● **EXTRACT TO READ**
········
Fraction and Moon return to visit Casanova Quinn again in the story “Nine Days Now”. Quinn returns to the world as a shipwrecked astronaut with no memory of his past and knowledge of only three simple rules without any context to apply them. He quickly reestablishes himself in Los Angeles as Quentin Cassiday, the majordomo of a wealthy old man, providing him with information and favors (often in the form of murder). It’s super spy fashion and action via L.A. detective noir. You can taste the flavors of James Ellroy and Raymond Chandler subtly mixing with Fraction and Moon’s previous concoctions.
Fraction tells his story with his tongue firmly planted in his cheek. In the narration he openly winks at the reader more than once. At one point, he breaks from the action on the page in an attempt to explain a play on words that most readers will likely have missed. It’s a clever pun that is acknowledged as being an easily missed contribution, frustrating the writer. Letterer Dustin K. Harbin makes this sort of narration easy to dissect. He alternates between all uppercase and standard writing depending on whether it is Fraction as narrator or Casanova Quinn speaking within the text boxes. The result is a natural rhythm of text that never confuses itself or the reading experience.
········
[Interface element records]
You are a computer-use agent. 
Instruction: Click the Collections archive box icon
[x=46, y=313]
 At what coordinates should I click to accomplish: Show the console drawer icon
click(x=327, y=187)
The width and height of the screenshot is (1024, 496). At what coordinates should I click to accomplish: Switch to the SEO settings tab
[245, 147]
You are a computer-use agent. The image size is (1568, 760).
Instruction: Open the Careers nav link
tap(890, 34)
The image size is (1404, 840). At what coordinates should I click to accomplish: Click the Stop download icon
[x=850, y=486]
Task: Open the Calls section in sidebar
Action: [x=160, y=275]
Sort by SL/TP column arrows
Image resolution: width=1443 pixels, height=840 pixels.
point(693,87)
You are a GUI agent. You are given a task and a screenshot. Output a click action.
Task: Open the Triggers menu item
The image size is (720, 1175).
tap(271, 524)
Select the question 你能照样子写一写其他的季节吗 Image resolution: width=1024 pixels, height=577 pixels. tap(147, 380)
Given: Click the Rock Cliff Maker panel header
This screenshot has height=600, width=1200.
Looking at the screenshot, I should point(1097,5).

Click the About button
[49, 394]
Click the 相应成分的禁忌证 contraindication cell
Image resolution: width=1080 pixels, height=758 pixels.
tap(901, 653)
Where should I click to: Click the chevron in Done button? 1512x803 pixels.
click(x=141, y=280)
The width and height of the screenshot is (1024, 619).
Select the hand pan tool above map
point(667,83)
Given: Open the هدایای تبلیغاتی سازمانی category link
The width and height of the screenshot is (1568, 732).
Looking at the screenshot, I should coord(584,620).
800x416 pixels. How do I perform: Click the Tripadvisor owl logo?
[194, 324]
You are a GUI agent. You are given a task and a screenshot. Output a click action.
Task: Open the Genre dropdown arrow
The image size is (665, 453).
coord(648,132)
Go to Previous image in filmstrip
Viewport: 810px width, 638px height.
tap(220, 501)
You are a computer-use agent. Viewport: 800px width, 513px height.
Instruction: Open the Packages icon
········
● **TASK PROMPT**
Reproduce the review of "Nine Days Now" above word for word, from start to finish.

● **RESPONSE TO THIS TASK**
Fraction and Moon return to visit Casanova Quinn again in the story “Nine Days Now”. Quinn returns to the world as a shipwrecked astronaut with no memory of his past and knowledge of only three simple rules without any context to apply them. He quickly reestablishes himself in Los Angeles as Quentin Cassiday, the majordomo of a wealthy old man, providing him with information and favors (often in the form of murder). It’s super spy fashion and action via L.A. detective noir. You can taste the flavors of James Ellroy and Raymond Chandler subtly mixing with Fraction and Moon’s previous concoctions.
Fraction tells his story with his tongue firmly planted in his cheek. In the narration he openly winks at the reader more than once. At one point, he breaks from the action on the page in an attempt to explain a play on words that most readers will likely have missed. It’s a clever pun that is acknowledged as being an easily missed contribution, frustrating the writer. Letterer Dustin K. Harbin makes this sort of narration easy to dissect. He alternates between all uppercase and standard writing depending on whether it is Fraction as narrator or Casanova Quinn speaking within the text boxes. The result is a natural rhythm of text that never confuses itself or the reading experience.